CS298 Proposal

Sign Language Assistant.

Akshay Kajale (akshay.kajale@sjsu.edu)

Advisor: Dr. Chris Pollett

Committee Members: Dr. Robert Chun, Mr. Kiran Salte

Abstract:

Emotion Recognition is one of the most researched topics in modern day machine learning arena. There are various ways in which emotion can be recognized. For example, facial expressions, body postures, speech tone etc. The focus of this research project is to develop a prototype of emotion recognition system by making a hybrid model using computer vision and natural language processing techniques. Our goal hybrid system would use video feeds of different facial expressions and speech features to recognize emotions. Finally, the machine learning model will be deployed on Android application to predict the emotion. The application can access both front and back camera simultaneously and can capture the audio features of the person talking in front of cameras. The hybrid model is implemented with the help of neural network. Our prototype will operate on videos created in Unity 3D humanoid model performing different facial expressions.

CS297 Results:

Developed a sequential and depth wise convolutional model to detect facial expressions.
Created a synthetic dataset covering different facial expressions which will be used for model training and testing. the dataset is created in unity.
Developed an android application on which the deep learning model will be deployed. the application should be able to access both front and rear camera simultaneously so that it can detect expressions of the persons who are facing both the cameras.
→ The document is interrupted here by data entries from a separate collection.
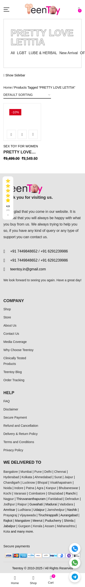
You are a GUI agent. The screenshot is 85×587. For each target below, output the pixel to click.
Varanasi (20, 493)
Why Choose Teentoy (18, 350)
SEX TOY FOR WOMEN (20, 146)
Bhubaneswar (68, 488)
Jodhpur (9, 504)
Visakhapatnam (61, 482)
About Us (10, 325)
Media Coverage (15, 342)
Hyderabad (11, 477)
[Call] (74, 548)
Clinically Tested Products (14, 360)
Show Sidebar (14, 75)
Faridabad (55, 499)
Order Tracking (13, 380)
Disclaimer (10, 409)
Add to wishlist (33, 134)
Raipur (22, 504)
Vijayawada (27, 515)
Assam (49, 526)
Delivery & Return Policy (20, 434)
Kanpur (51, 488)
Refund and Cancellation (20, 425)
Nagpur (8, 499)
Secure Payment (15, 417)
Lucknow (28, 482)
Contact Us (11, 333)
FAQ (6, 401)
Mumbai (26, 471)
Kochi (7, 493)
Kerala (37, 526)
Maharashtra (66, 526)
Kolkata (27, 477)
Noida (7, 488)
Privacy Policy (13, 450)
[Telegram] (74, 576)
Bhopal (43, 482)
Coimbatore (37, 493)
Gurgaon (24, 526)
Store (7, 317)
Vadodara (66, 504)
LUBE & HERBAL (43, 53)
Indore (18, 488)
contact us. (39, 237)
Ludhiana (24, 510)
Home (7, 87)
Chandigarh (11, 482)
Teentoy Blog (12, 372)
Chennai (60, 471)
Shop (7, 309)
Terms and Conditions (18, 442)
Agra (39, 488)
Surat (58, 477)
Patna (30, 488)
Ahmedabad (43, 477)
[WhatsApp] (74, 562)
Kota (6, 531)
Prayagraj (10, 515)
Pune (38, 471)
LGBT (22, 53)
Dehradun (72, 499)
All (13, 53)
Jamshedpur (56, 510)
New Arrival (68, 53)
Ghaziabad (55, 493)
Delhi (48, 471)
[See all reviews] (8, 198)
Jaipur (68, 477)
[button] (80, 9)
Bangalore (10, 471)
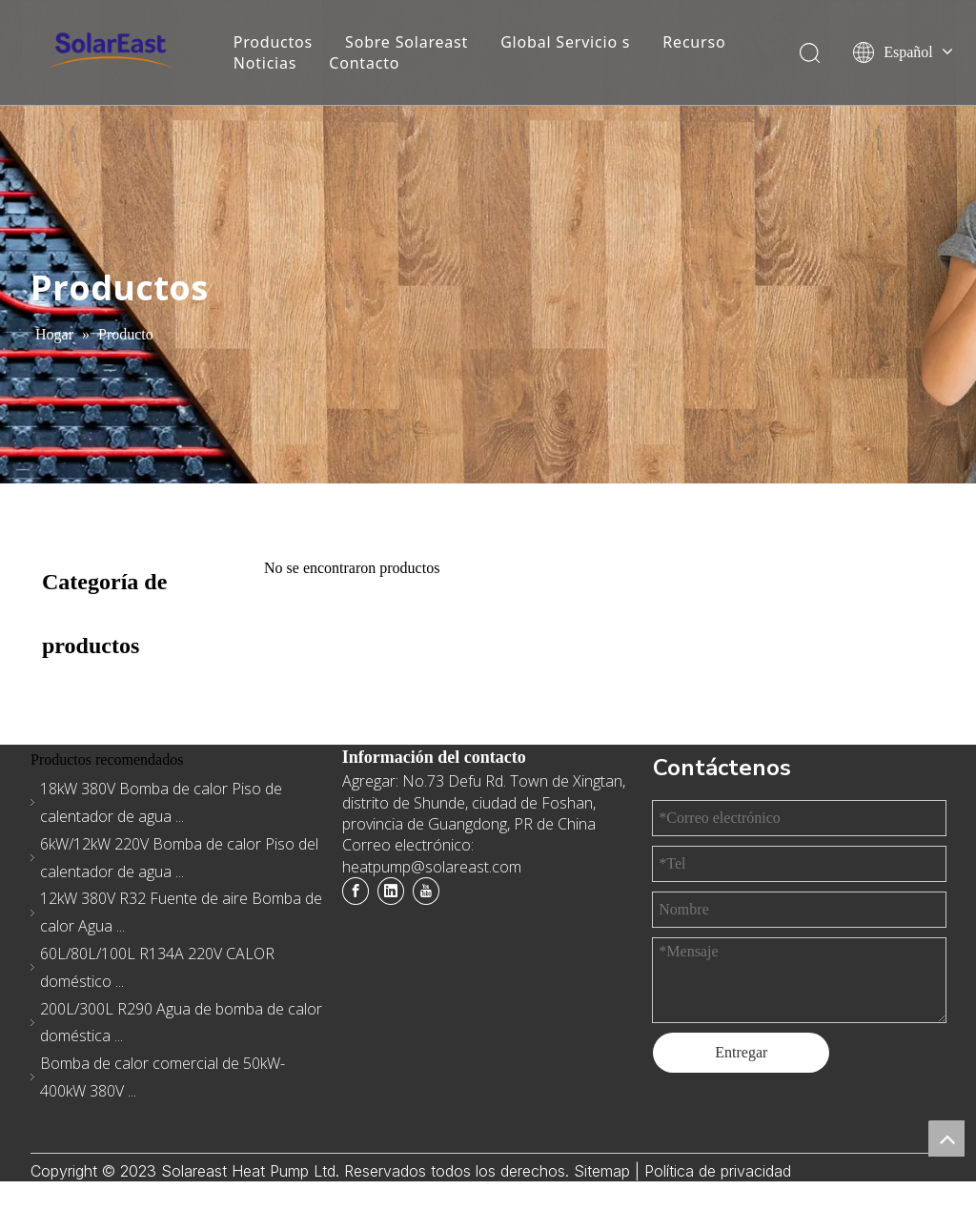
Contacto (364, 62)
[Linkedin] (390, 891)
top (946, 1138)
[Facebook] (355, 891)
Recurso (693, 41)
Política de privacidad (717, 1170)
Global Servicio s (565, 41)
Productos (273, 41)
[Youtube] (426, 891)
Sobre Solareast (406, 41)
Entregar (741, 1052)
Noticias (265, 62)
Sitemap (604, 1170)
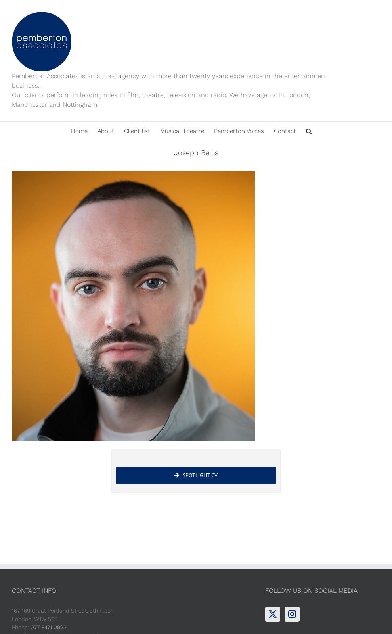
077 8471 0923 (49, 627)
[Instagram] (292, 614)
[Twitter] (272, 614)
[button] (309, 130)
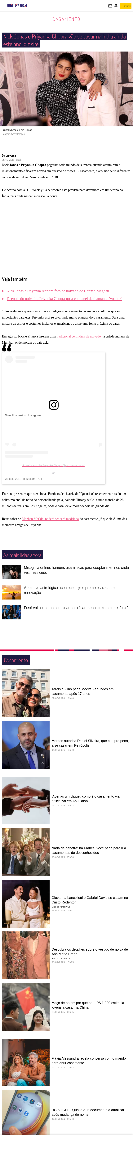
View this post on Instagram (23, 415)
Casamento (66, 19)
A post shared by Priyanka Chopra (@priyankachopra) (53, 465)
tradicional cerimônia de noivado (78, 336)
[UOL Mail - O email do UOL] (110, 6)
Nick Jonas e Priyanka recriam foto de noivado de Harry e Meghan (58, 291)
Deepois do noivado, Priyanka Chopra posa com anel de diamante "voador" (64, 299)
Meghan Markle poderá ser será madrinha (50, 519)
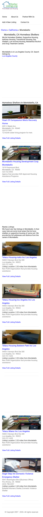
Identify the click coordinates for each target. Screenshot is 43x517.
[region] (21, 80)
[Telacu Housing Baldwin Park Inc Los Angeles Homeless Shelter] (21, 349)
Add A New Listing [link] (9, 22)
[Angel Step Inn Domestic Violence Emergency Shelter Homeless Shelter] (21, 477)
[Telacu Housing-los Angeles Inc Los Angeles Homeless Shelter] (21, 303)
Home (4, 30)
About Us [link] (14, 17)
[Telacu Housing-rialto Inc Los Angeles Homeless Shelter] (21, 259)
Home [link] (4, 17)
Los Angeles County (9, 56)
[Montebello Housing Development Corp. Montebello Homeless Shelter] (21, 164)
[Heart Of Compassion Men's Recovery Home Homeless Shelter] (21, 121)
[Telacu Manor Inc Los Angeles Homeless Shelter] (21, 433)
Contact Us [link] (25, 22)
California (13, 30)
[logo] (10, 5)
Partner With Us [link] (28, 17)
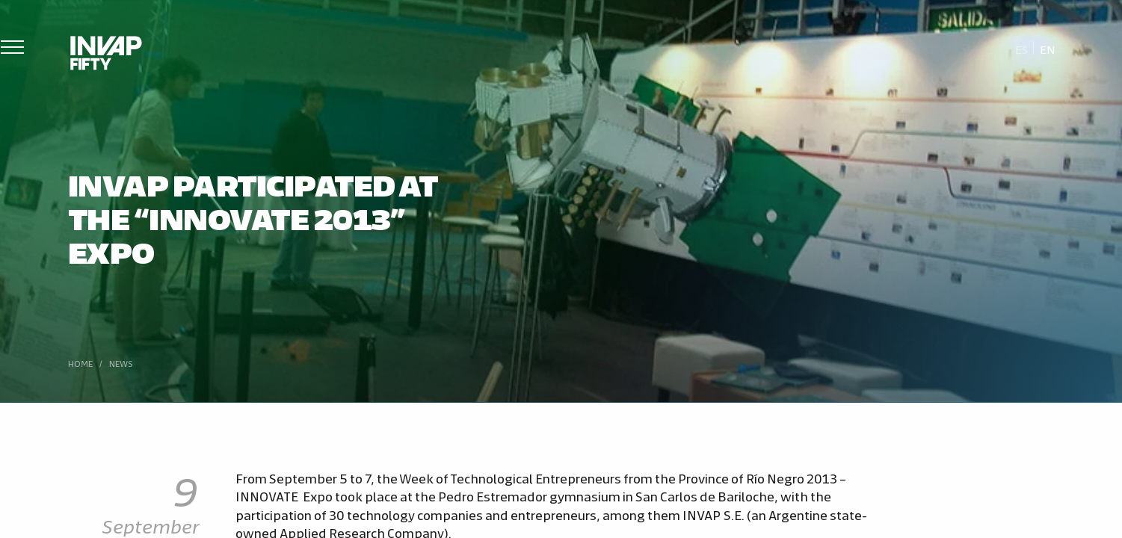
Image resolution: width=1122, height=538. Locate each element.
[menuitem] (1022, 49)
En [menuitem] (1047, 49)
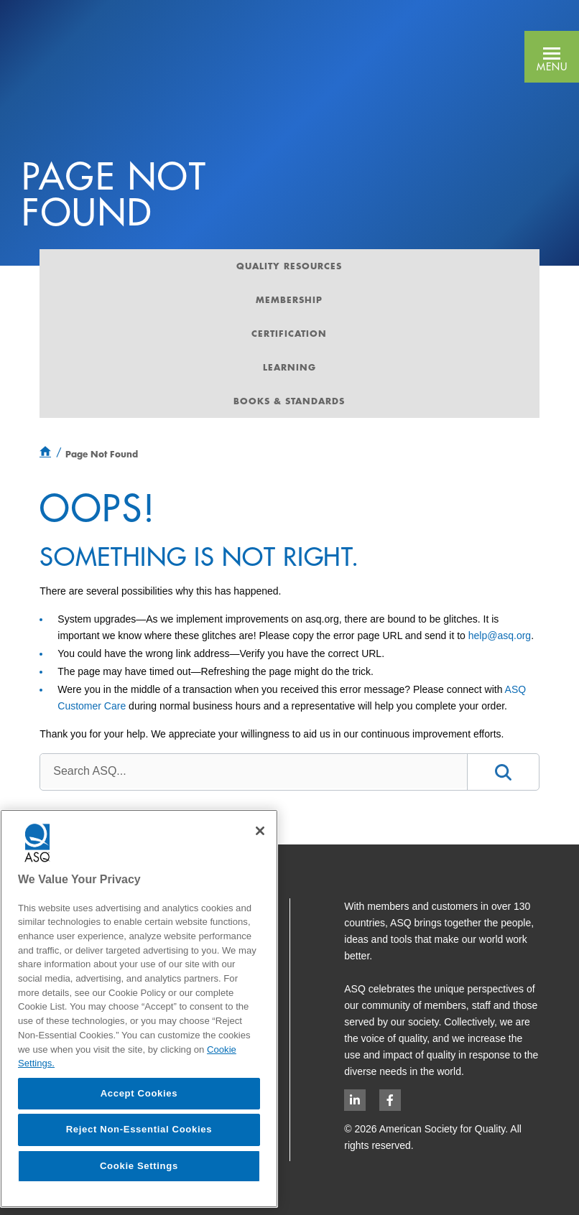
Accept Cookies (139, 1093)
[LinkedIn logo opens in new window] (355, 1100)
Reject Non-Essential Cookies (139, 1129)
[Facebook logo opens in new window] (390, 1100)
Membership (289, 299)
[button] (551, 57)
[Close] (260, 831)
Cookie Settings (139, 1165)
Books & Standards (289, 400)
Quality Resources (289, 265)
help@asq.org (499, 635)
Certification (289, 333)
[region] (139, 1008)
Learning (289, 367)
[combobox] (253, 771)
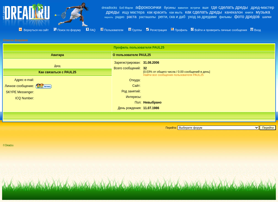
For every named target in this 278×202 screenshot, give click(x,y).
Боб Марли (126, 7)
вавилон (183, 7)
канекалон (234, 12)
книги (249, 12)
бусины (170, 8)
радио (119, 17)
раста (132, 17)
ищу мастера (133, 12)
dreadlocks (109, 8)
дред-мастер (262, 7)
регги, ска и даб (171, 17)
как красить (157, 12)
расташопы (147, 17)
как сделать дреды (203, 12)
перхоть (108, 17)
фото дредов (247, 16)
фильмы (225, 17)
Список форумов (15, 40)
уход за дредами (202, 17)
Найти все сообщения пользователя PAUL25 (173, 74)
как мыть (175, 12)
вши (205, 8)
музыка (263, 12)
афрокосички (148, 7)
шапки (266, 17)
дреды (112, 12)
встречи (195, 7)
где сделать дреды (229, 7)
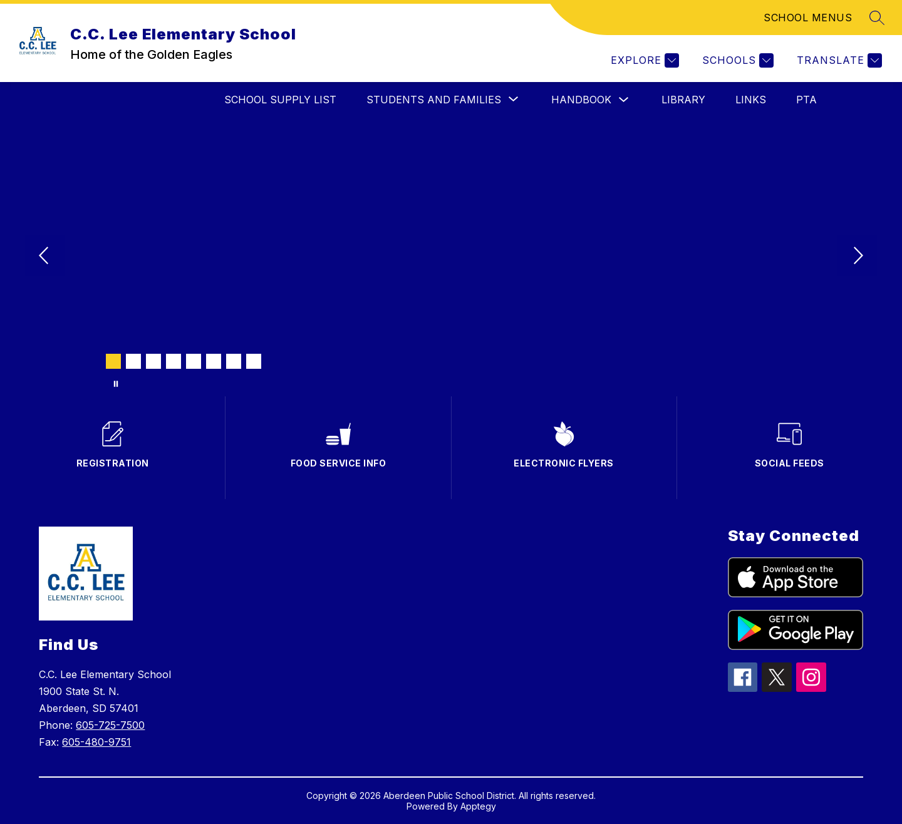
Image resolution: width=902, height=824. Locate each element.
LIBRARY (683, 99)
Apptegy (478, 806)
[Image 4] (173, 361)
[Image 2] (133, 361)
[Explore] (643, 60)
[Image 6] (213, 361)
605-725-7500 (110, 725)
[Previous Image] (45, 256)
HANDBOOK (581, 99)
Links (750, 99)
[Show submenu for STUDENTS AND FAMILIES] (433, 99)
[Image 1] (113, 361)
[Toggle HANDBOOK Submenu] (623, 99)
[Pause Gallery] (116, 384)
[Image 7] (233, 361)
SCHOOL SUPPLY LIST (280, 99)
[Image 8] (253, 361)
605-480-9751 (96, 742)
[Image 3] (153, 361)
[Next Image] (857, 256)
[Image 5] (193, 361)
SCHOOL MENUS (808, 17)
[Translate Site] (838, 60)
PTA (806, 99)
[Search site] (876, 17)
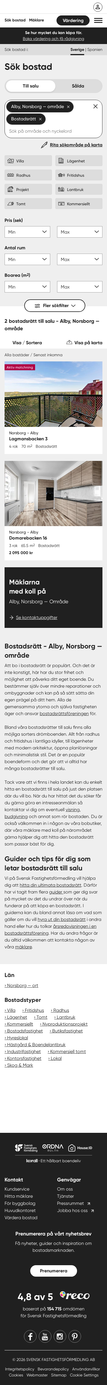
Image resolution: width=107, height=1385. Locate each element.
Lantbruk (66, 1017)
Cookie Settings (84, 1375)
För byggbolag (20, 1203)
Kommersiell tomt (68, 1051)
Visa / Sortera (27, 342)
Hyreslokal (17, 1037)
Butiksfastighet (67, 1031)
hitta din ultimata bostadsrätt (50, 885)
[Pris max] (80, 232)
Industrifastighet (24, 1051)
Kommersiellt (20, 1024)
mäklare (23, 947)
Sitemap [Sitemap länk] (59, 1375)
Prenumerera (53, 1270)
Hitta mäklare (19, 1196)
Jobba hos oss (72, 1210)
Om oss (65, 1189)
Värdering (73, 20)
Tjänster (65, 1196)
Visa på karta (88, 342)
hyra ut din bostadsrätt (62, 919)
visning (73, 809)
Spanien (94, 49)
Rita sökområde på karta (76, 145)
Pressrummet (70, 1203)
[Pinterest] (74, 1336)
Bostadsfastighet (25, 1031)
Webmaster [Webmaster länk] (38, 1375)
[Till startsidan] (42, 7)
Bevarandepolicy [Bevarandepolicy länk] (54, 1369)
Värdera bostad (21, 1217)
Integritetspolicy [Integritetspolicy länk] (20, 1369)
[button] (98, 20)
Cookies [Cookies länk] (16, 1375)
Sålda (78, 86)
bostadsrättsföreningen (64, 713)
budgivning (16, 816)
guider (56, 892)
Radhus (61, 1010)
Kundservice (17, 1189)
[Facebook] (30, 1336)
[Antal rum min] (27, 259)
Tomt (42, 1017)
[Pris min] (27, 232)
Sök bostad (15, 20)
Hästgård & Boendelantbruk (36, 1044)
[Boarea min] (27, 286)
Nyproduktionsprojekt (65, 1024)
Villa (11, 1010)
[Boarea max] (80, 286)
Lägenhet (17, 1017)
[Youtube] (45, 1336)
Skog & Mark (20, 1065)
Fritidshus (34, 1010)
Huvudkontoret (20, 1210)
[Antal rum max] (80, 259)
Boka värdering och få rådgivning (53, 38)
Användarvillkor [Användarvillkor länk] (86, 1369)
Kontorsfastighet (24, 1058)
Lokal (56, 1058)
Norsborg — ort (22, 985)
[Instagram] (60, 1336)
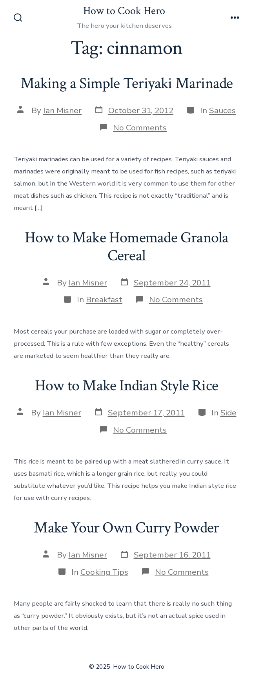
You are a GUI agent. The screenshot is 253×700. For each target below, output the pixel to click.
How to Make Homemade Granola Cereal (127, 246)
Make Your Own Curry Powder (126, 528)
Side (228, 412)
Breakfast (104, 299)
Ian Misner (62, 110)
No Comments (140, 127)
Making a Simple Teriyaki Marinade (126, 83)
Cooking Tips (104, 571)
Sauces (222, 110)
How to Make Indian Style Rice (126, 385)
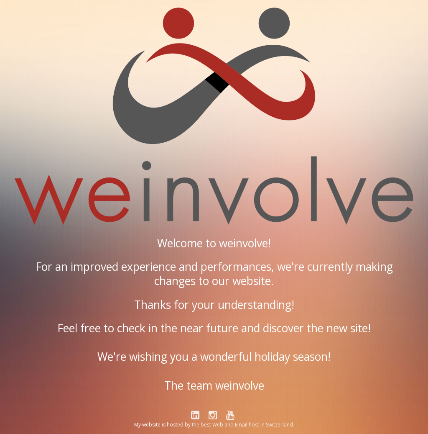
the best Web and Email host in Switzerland (242, 424)
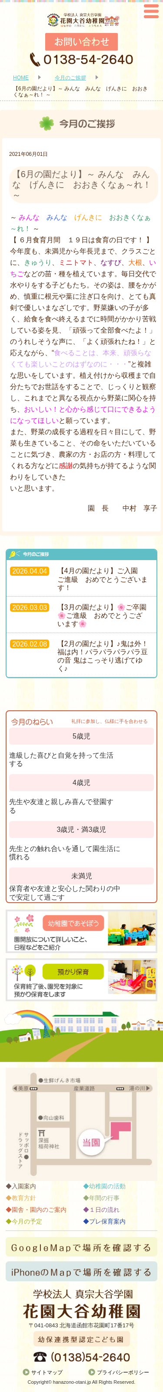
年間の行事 (104, 1197)
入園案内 (24, 1186)
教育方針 (24, 1197)
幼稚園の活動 (107, 1186)
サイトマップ (47, 1372)
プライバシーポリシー (123, 1372)
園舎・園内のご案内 (39, 1209)
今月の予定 (27, 1221)
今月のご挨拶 (70, 78)
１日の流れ (104, 1209)
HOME (21, 78)
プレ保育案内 (107, 1221)
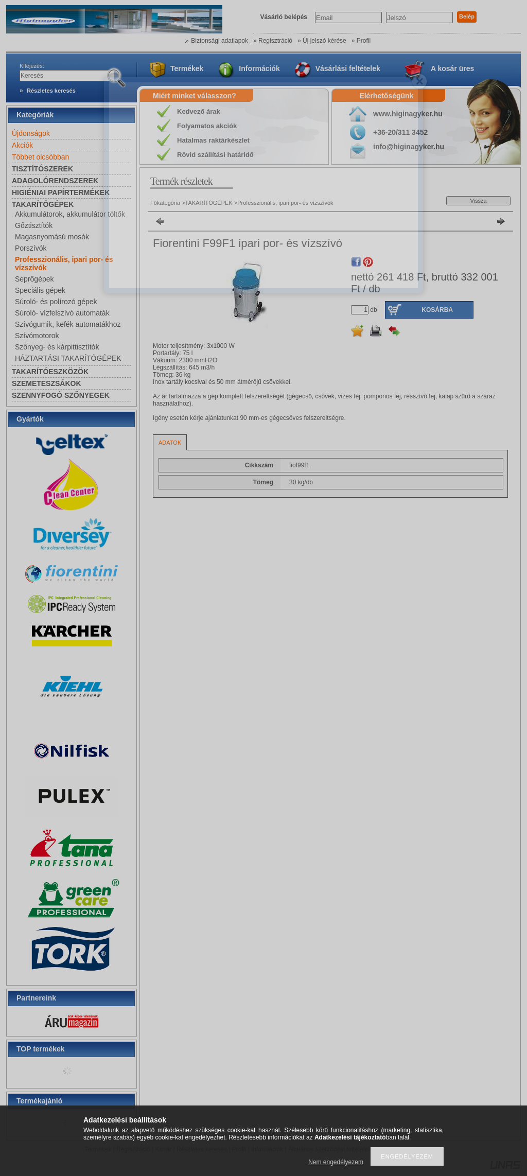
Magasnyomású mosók (52, 237)
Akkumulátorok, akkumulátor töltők (70, 214)
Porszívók (30, 248)
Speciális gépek (40, 290)
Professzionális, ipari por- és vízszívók (285, 203)
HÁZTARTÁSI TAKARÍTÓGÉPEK (68, 358)
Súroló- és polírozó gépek (56, 301)
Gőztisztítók (33, 225)
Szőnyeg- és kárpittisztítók (57, 347)
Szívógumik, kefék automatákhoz (67, 324)
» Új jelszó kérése (321, 40)
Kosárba (437, 309)
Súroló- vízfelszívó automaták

Deployed the initial model on Android application. The model was first converted into a tensorlite model and then was deployed on android device.

Proposed Schedule:

Week 1: Jan 27 - Feb 3	Kick-off meeting and review CS298 Proposal.
Week 2-4: Feb 4 - Feb 16	Continue to enhance Android application to pass the live video stream to ML model for prediction. Analyze and experiment with the existing emotion recognition techniques based on Audio.
Week 4-6:Feb 17 - Mar 9	Finalize the technique based on experiments. Generate synthetic dataset which includes both facial expressions and speech.
Week 7-8: Mar 10 - Mar 24	Combine both ML models to generate a Hybrid model which will predict emotion based on both facial expression and audio.
Week 9-11: Mar 25 - Apr 13	Work on the accuracy of the model by performing necessary experiments and hyper parameter tuning.
Week 12-16: Apr 14- May 11	Complete the final report of the project slides.

Key Deliverables:

Design

Design a neural network architecture to detect emotion based on facial expressions and audio.

Software

Implement hybrid model technique which can detect emotions based on both facial expressions and speech.
Developed an Android application which can access both the cameras simultaneously. The model will be deployed on this application. The application will detect emotions of the persons facing both front and back camera
Update the application to record the conversation between the people to detect emotion based on speech
Evaluate and enhance the accuracy of the model on synthetic and real-world dataset.

Report

Document the code.
Write final report.

Innovations and Challenges:

The android application which can access both the cameras simultaneously and predict the emotions of persons facing both front and back camera at a same time.
Developing a hybrid model technique which is considers both facial expressions and speech for predicting the emotion of the person is challenging.
Developing model architecture accurate for the real-life videos.
Deployment of the hybrid model on Android application is challenging.

References

[1]L. Zhang, Y. Yang, W. Li, S. Dang and M. Zhu, "Research of Facial Expression Recognition Based on Deep Learning," 2018 IEEE 9th International Conference on Software Engineering and Service Science (ICSESS), Beijing, China, 2018, pp. 1-4, doi: 10.1109/ICSESS.2018.8663777.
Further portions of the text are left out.